Le plan d'investissement de 175 M€ d'USA Rare Earth en France marque la dernière initiative en date pour construire une chaîne d'approvisionnement en terres rares non chinoise, de la mine à l'aimant.
USA Rare Earth Inc. prévoit d'investir plus de 175 millions d'euros (204,1 millions de dollars) en France d'ici 2030 pour étendre sa production de métaux, d'alliages et d'aimants permanents de terres rares, a annoncé l'entreprise lundi, alors que les gouvernements occidentaux accélèrent leurs efforts pour réduire leur dépendance aux chaînes d'approvisionnement dominées par la Chine.
« Les États-Unis et l'Europe ont besoin de chaînes d'approvisionnement régionales sécurisées pour les matériaux qui alimentent les systèmes de défense, les véhicules électriques et la fabrication avancée », a déclaré Barbara Humpton, directrice générale d'USA Rare Earth, dans un communiqué. « La France offre l'infrastructure industrielle, la main-d'œuvre qualifiée et le soutien politique nécessaires pour reconstruire la capacité en minéraux critiques. »
L'investissement prévu s'appuie sur l'empreinte française existante de l'entreprise, notamment une installation de métaux et d'alliages de terres rares exploitée par Less Common Metals à Lacq et un investissement stratégique dans Carester SAS aux côtés du groupe d'infrastructures InfraVia Capital Partners. L'expansion pourrait générer plus de 300 emplois et pourrait bénéficier d'un soutien du gouvernement français sous forme de garanties d'emprunt ou d'une participation directe au capital de la filiale européenne de l'entreprise, selon la société.
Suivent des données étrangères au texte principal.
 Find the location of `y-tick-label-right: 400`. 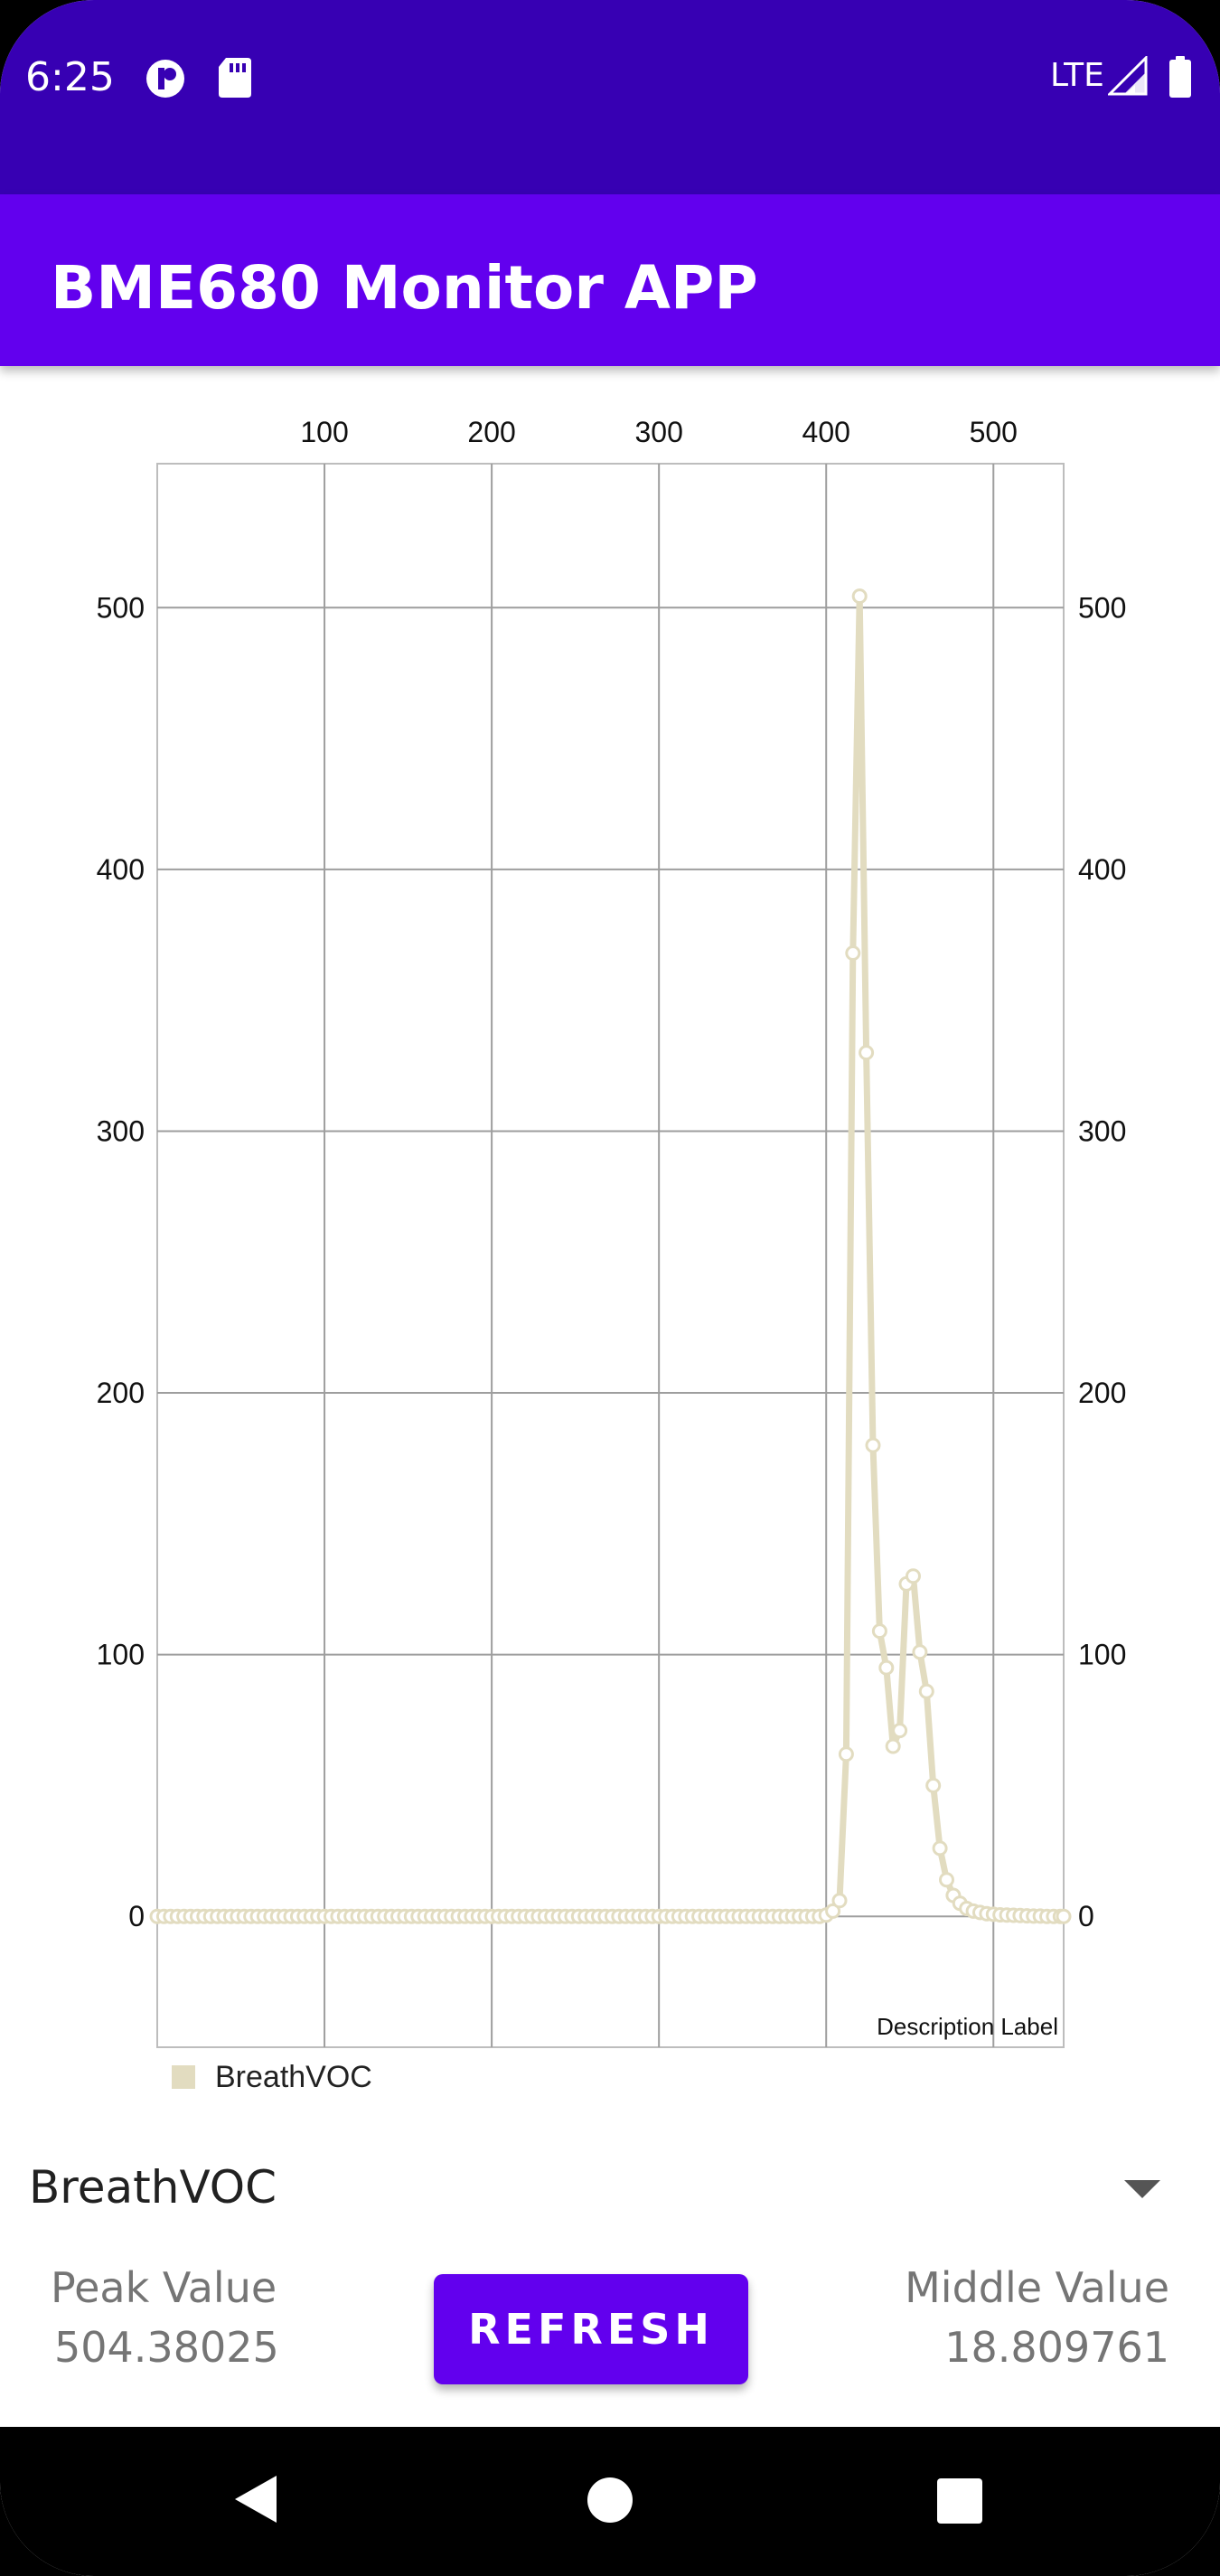

y-tick-label-right: 400 is located at coordinates (1102, 870).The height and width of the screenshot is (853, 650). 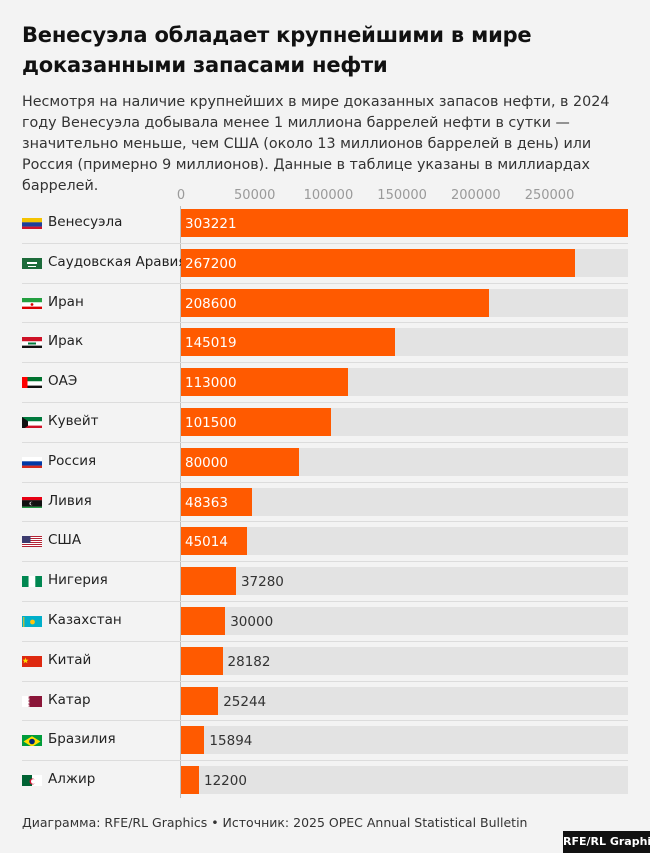 I want to click on x-tick-label: 200000, so click(x=476, y=196).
L'urgence de cet investissement reflète une ruée occidentale plus large vers la sécurisation de l'approvisionnement en terres rares. La Chine représentait environ 60 % de l'extraction mondiale de terres rares et environ 91 % de la capacité de raffinage en 2024, selon l'Agence internationale de l'énergie. Une règle du Pentagone devant entrer en vigueur en 2027 restreindra l'utilisation de terres rares d'origine chinoise dans les applications de défense, créant une échéance de conformité imminente pour les fabricants d'armes américains qui dépendent d'aimants fabriqués à partir de néodyme, de dysprosium et de terbium.
Le Groenland et l'Europe émergent comme des pôles d'approvisionnement alternatifs
Les États-Unis ont poursuivi plusieurs voies d'approvisionnement au-delà de la Chine. En mai, les États-Unis ont conclu un accord d'achat de 15 ans avec Critical Metals Corp. couvrant 15 % de la production de la phase 1 du projet Tanbreez au Groenland, l'une des plus grandes sources connues de terres rares lourdes en dehors de la Chine. Le Groenland a également signé une lettre d'intention avec la France en mai pour renforcer la coopération en matière de minéraux critiques, ajoutant une voie européenne à sa diplomatie minière.
L'Afrique reste une frontière prometteuse mais inégale. Le continent détient environ 30 % des réserves mondiales prouvées de minéraux critiques, et Benchmark Mineral Intelligence estime que l'Afrique pourrait représenter environ 9 % du marché mondial des terres rares d'ici 2029. Cependant, l'insécurité en République démocratique du Congo, les retards réglementaires sur le projet Mrima Hill au Kenya et les obstacles aux permis à Madagascar ont compliqué les délais de développement, poussant les acheteurs occidentaux vers des juridictions politiquement stables comme le Groenland et la France.
L'investissement d'USA Rare Earth s'aligne sur les accords du département du Commerce américain visant à construire une chaîne d'approvisionnement de la mine à l'aimant en Amérique du Nord et en Europe. L'expansion française de l'entreprise, combinée à l'accord d'achat de Tanbreez et aux efforts parallèles de REalloys pour établir un traitement non chinois des terres rares en Amérique du Nord, signale une poussée coordonnée pour créer des alternatives au contrôle quasi total de la Chine sur le raffinage des terres rares.
Cet article est fourni à titre informatif uniquement et ne constitue pas un conseil en investissement.